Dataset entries
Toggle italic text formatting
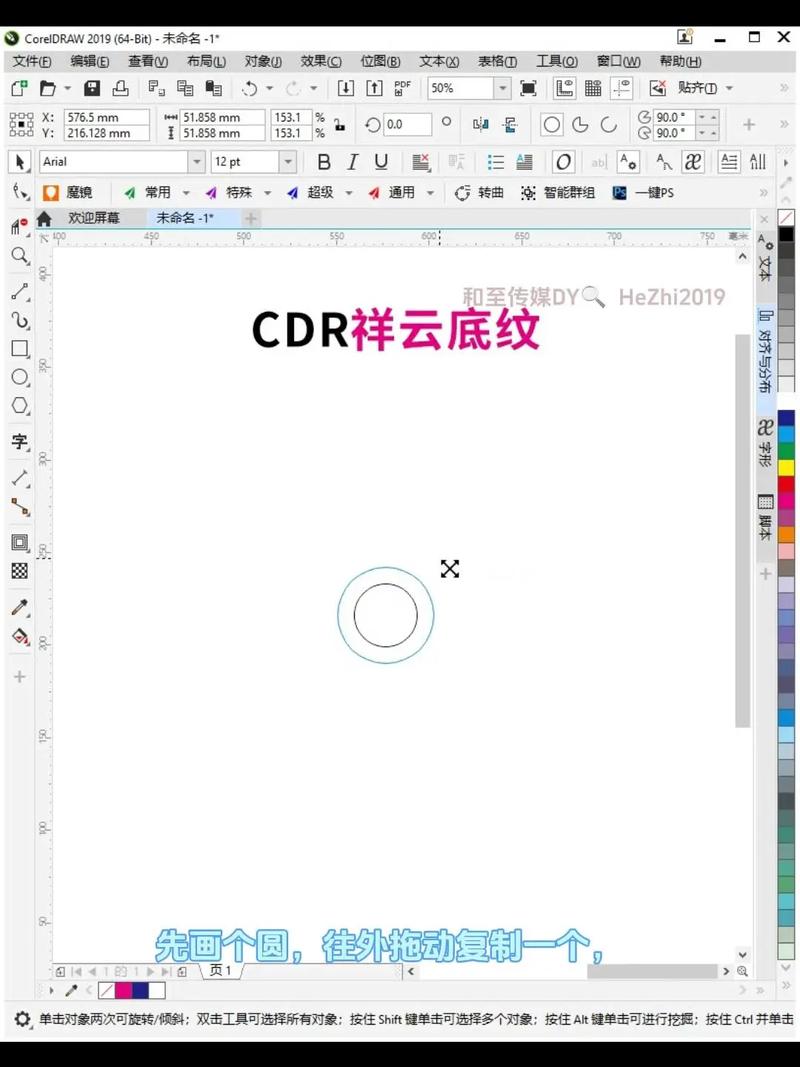coord(351,161)
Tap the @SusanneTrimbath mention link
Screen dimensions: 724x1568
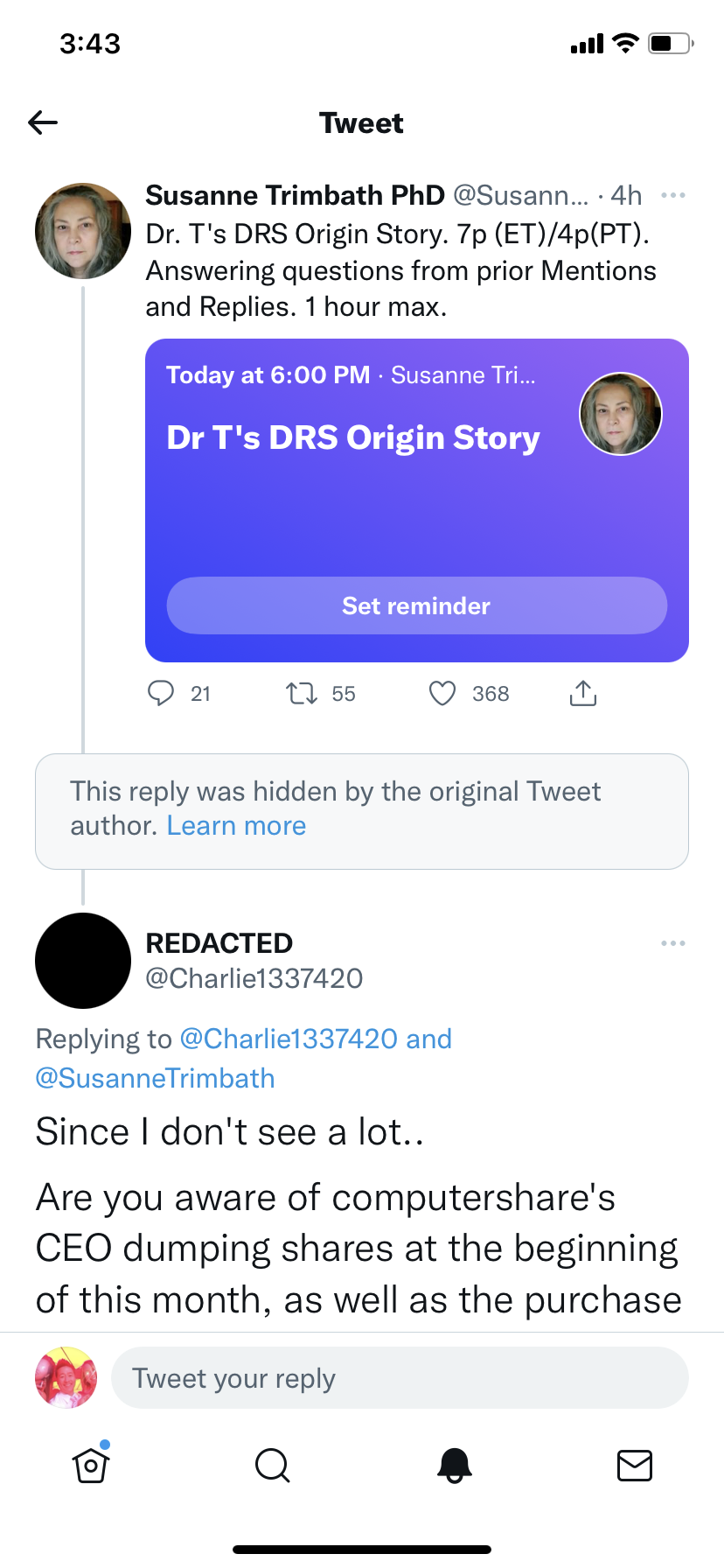coord(156,1078)
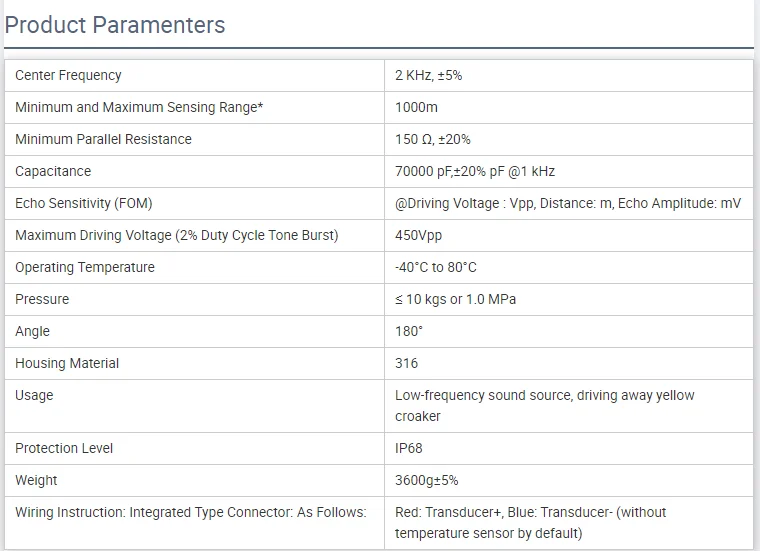Image resolution: width=760 pixels, height=551 pixels.
Task: Click the IP68 protection level value
Action: click(x=409, y=448)
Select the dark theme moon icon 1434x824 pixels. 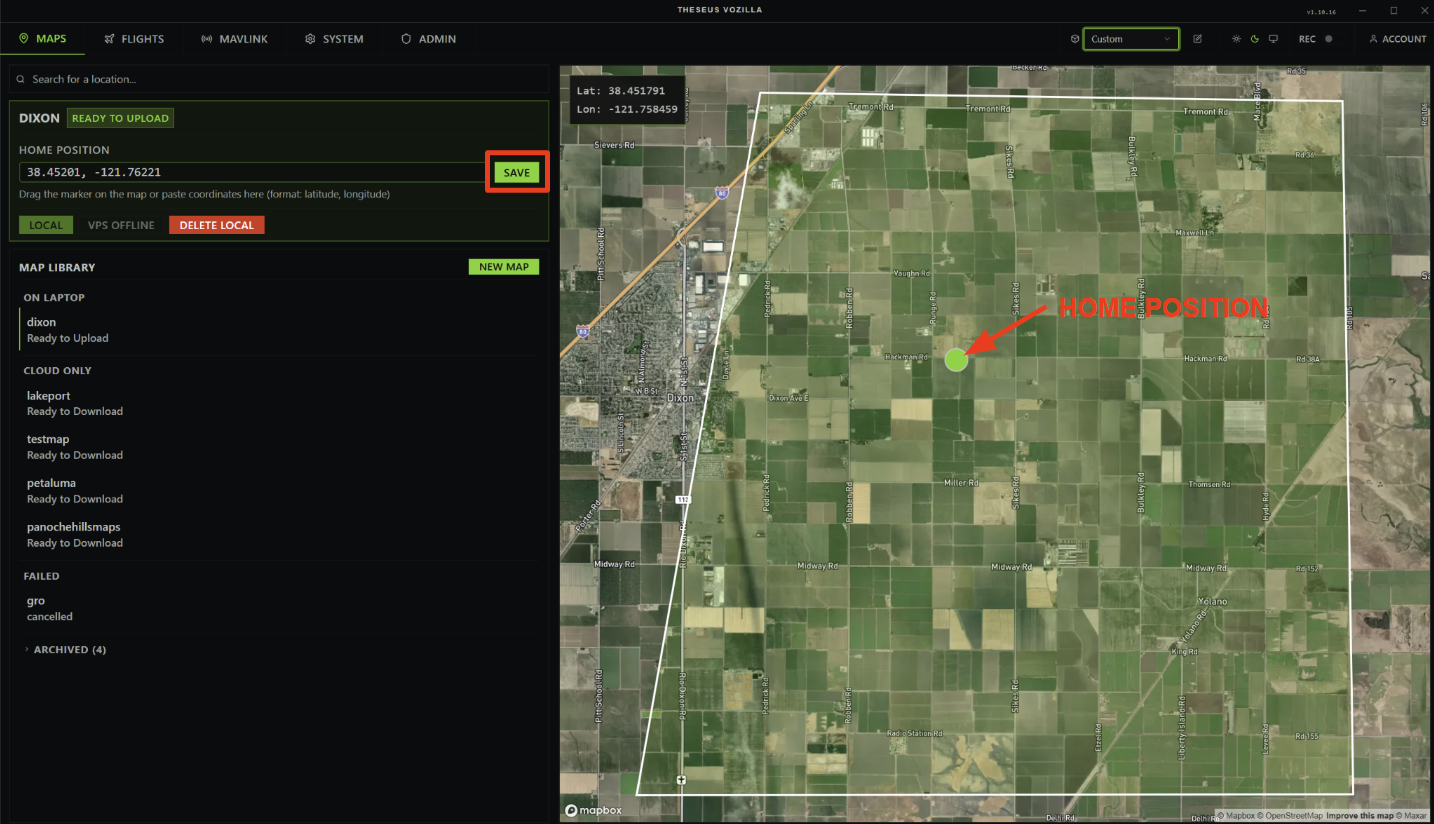point(1255,39)

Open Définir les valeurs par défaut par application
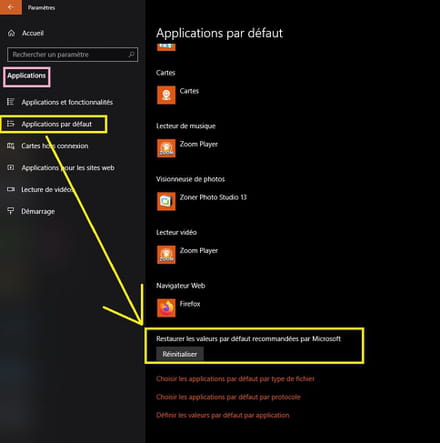[x=222, y=415]
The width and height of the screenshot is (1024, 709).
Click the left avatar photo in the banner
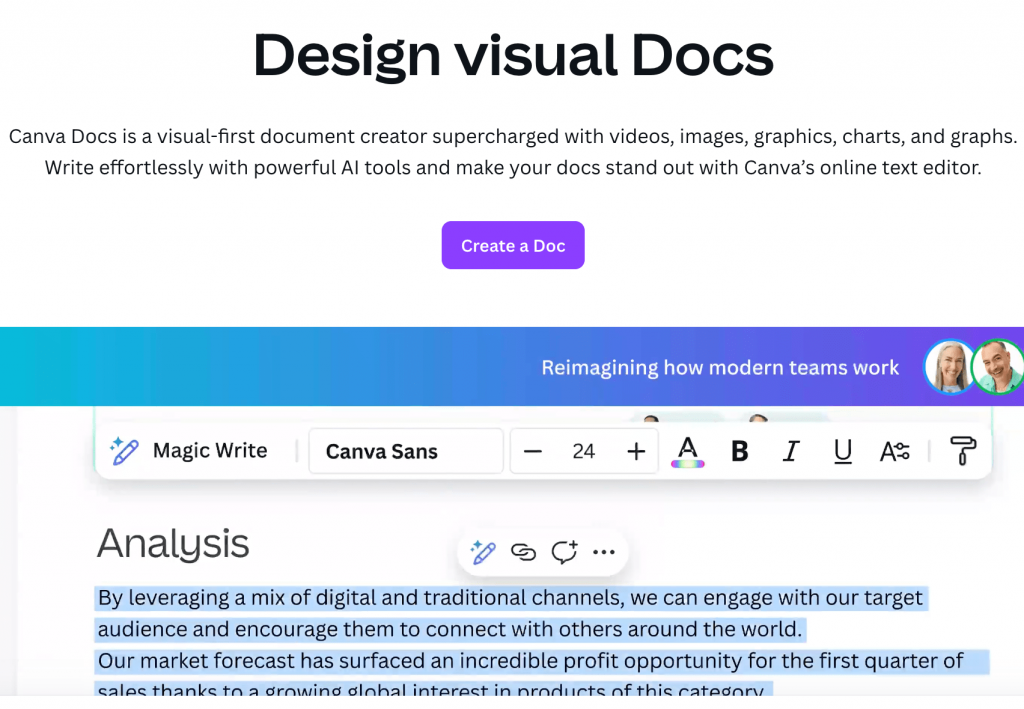click(949, 366)
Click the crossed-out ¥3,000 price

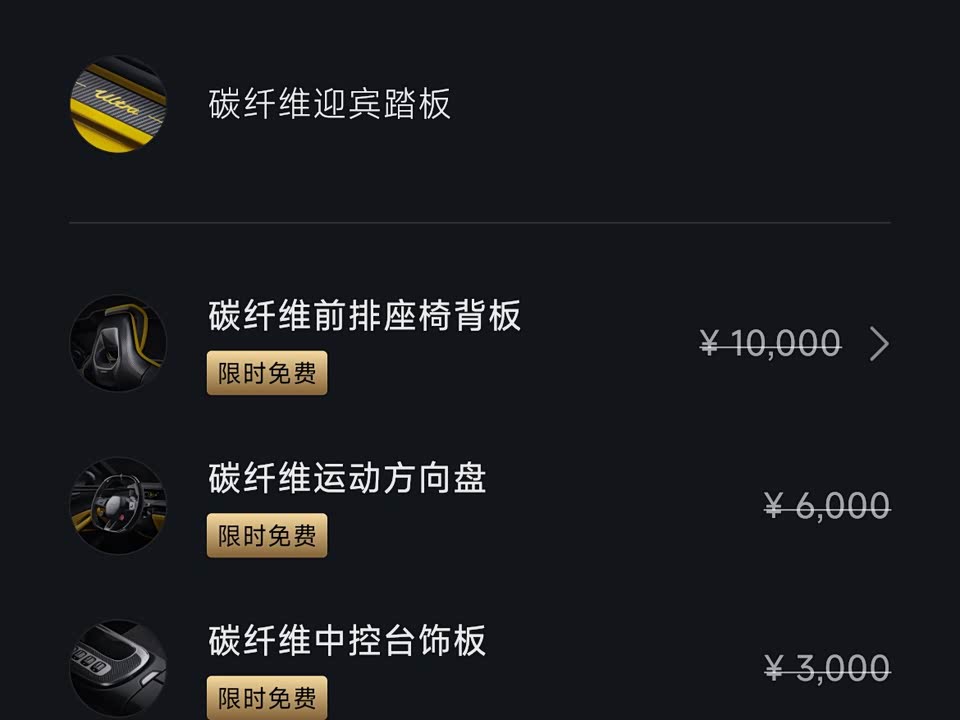pyautogui.click(x=827, y=667)
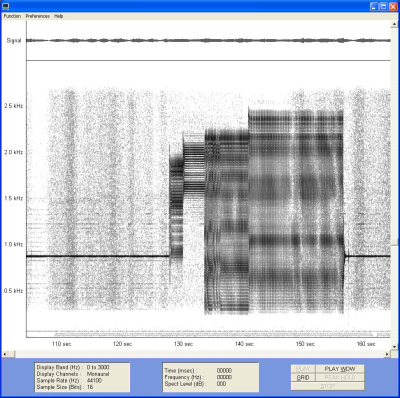Open the Preferences menu
Screen dimensions: 400x398
click(x=38, y=16)
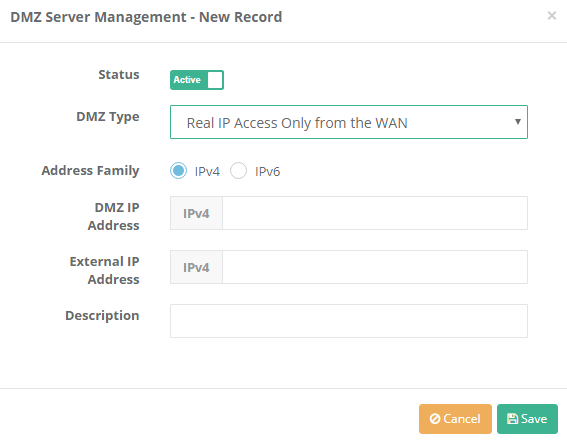This screenshot has width=567, height=445.
Task: Focus the DMZ IP Address input field
Action: pyautogui.click(x=375, y=213)
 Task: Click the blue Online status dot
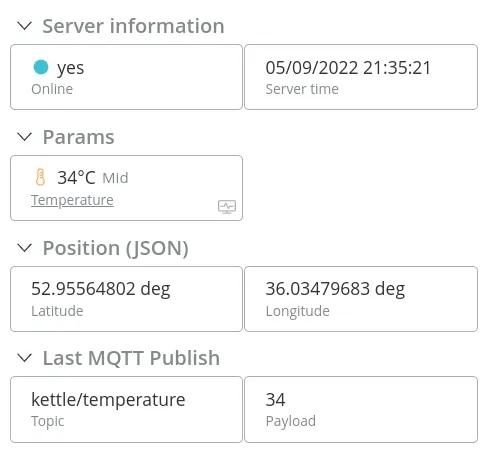pyautogui.click(x=41, y=67)
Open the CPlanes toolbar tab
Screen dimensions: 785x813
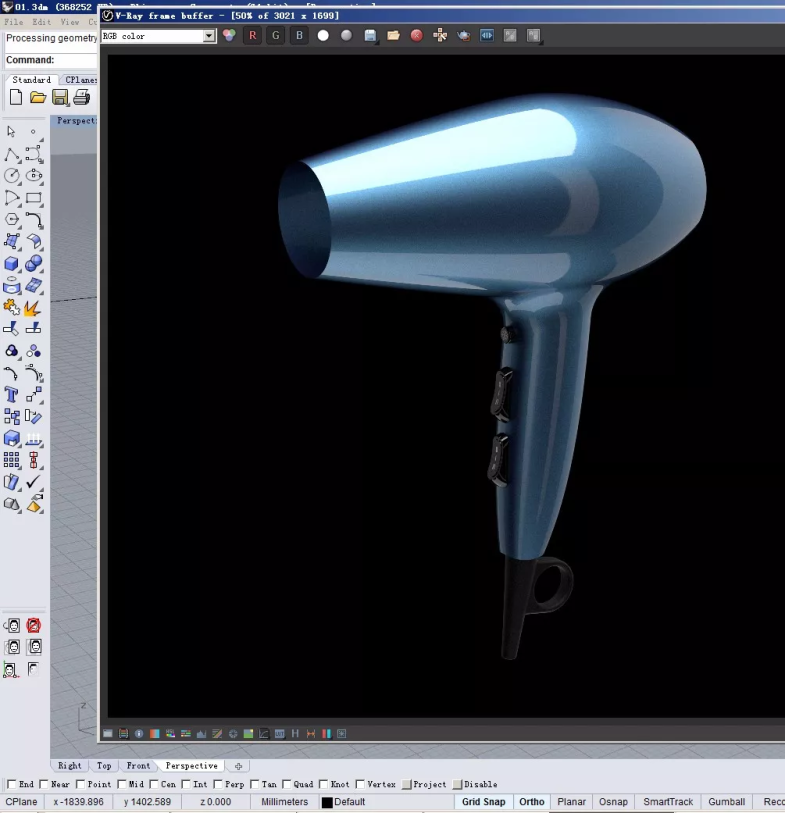[80, 80]
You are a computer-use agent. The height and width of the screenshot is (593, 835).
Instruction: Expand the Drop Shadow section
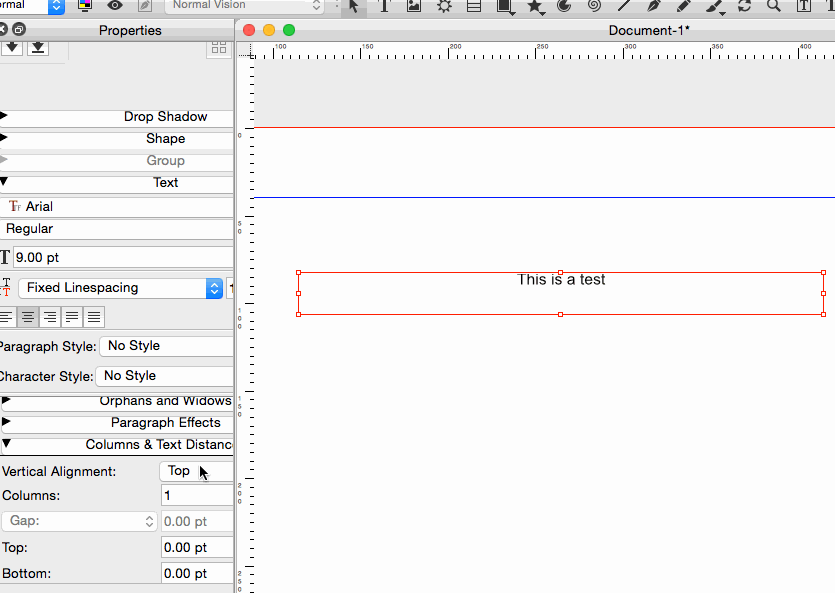click(x=5, y=117)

Problem to solve: Transcribe exactly the span of lines that opens with the line holding "You are a computer-use" and closes with the last line of the entries above. Omit pictures.

Your solution:
You are a computer-use agent. The height and width of the screenshot is (593, 835).
Instruction: Expand the Drop Shadow section
click(x=5, y=117)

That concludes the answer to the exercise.